> BRIEF:
Replace "At what coordinates should I click to accomplish" with "Where should I click to accomplish" in all of the items below, and leave the rest of each line unchanged.

> Dataset entries:
--------------------------------

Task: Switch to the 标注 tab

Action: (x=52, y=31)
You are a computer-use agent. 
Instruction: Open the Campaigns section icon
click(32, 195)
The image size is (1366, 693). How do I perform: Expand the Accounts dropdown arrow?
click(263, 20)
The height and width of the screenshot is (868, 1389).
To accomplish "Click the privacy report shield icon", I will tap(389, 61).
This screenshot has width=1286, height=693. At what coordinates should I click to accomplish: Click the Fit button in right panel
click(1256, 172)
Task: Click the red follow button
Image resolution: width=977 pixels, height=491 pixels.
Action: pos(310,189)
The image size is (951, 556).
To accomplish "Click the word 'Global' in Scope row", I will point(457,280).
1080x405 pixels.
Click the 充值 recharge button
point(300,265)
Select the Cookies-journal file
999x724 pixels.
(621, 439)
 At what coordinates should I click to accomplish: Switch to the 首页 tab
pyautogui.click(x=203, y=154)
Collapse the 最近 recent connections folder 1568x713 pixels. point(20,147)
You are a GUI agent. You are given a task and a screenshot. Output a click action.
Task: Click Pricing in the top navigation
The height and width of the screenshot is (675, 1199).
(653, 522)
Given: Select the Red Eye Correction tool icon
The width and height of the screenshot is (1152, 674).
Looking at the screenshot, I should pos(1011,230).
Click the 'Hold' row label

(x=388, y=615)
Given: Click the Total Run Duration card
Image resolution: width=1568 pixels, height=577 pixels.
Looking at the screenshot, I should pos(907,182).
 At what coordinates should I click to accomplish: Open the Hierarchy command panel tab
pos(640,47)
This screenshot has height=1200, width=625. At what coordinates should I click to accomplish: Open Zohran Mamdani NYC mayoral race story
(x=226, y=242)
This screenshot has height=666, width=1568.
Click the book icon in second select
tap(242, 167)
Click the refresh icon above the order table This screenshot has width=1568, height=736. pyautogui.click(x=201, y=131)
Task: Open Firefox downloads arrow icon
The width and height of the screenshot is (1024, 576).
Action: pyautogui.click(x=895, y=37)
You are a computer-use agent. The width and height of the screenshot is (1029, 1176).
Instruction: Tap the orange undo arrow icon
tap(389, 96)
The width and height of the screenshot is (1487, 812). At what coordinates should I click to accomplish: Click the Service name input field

--------------------------------

> PROBLEM SOLUTION:
Task: Switch to the 标注 tab

Action: (x=52, y=31)
You are a computer-use agent. 
Instruction: Open the Campaigns section icon
click(32, 195)
The image size is (1366, 693). How do I perform: Expand the Accounts dropdown arrow?
click(263, 20)
The height and width of the screenshot is (868, 1389).
To accomplish "Click the privacy report shield icon", I will tap(389, 61).
This screenshot has width=1286, height=693. Where should I click to accomplish: Click the Fit button in right panel
click(1256, 172)
Task: Click the red follow button
Image resolution: width=977 pixels, height=491 pixels.
Action: pos(310,189)
The image size is (951, 556).
To accomplish "Click the word 'Global' in Scope row", I will point(457,280).
1080x405 pixels.
Click the 充值 recharge button
point(300,265)
Select the Cookies-journal file
999x724 pixels.
(621, 439)
 Where should I click to accomplish: Switch to the 首页 tab
pyautogui.click(x=203, y=154)
Collapse the 最近 recent connections folder 1568x713 pixels. point(20,147)
You are a GUI agent. You are given a task and a screenshot. Output a click action.
Task: Click Pricing in the top navigation
The height and width of the screenshot is (675, 1199).
(653, 522)
Given: Select the Red Eye Correction tool icon
The width and height of the screenshot is (1152, 674).
Looking at the screenshot, I should pos(1011,230).
Click the 'Hold' row label

(x=388, y=615)
Given: Click the Total Run Duration card
Image resolution: width=1568 pixels, height=577 pixels.
Looking at the screenshot, I should pos(907,182).
 Where should I click to accomplish: Open the Hierarchy command panel tab
pos(640,47)
This screenshot has height=1200, width=625. Where should I click to accomplish: Open Zohran Mamdani NYC mayoral race story
(x=226, y=242)
This screenshot has height=666, width=1568.
Click the book icon in second select
tap(242, 167)
Click the refresh icon above the order table This screenshot has width=1568, height=736. pyautogui.click(x=201, y=131)
Task: Open Firefox downloads arrow icon
The width and height of the screenshot is (1024, 576).
Action: pyautogui.click(x=895, y=37)
You are a computer-use agent. The width and height of the screenshot is (1029, 1176).
Instruction: Tap the orange undo arrow icon
tap(389, 96)
The width and height of the screenshot is (1487, 812). Where should I click to accomplish: Click the Service name input field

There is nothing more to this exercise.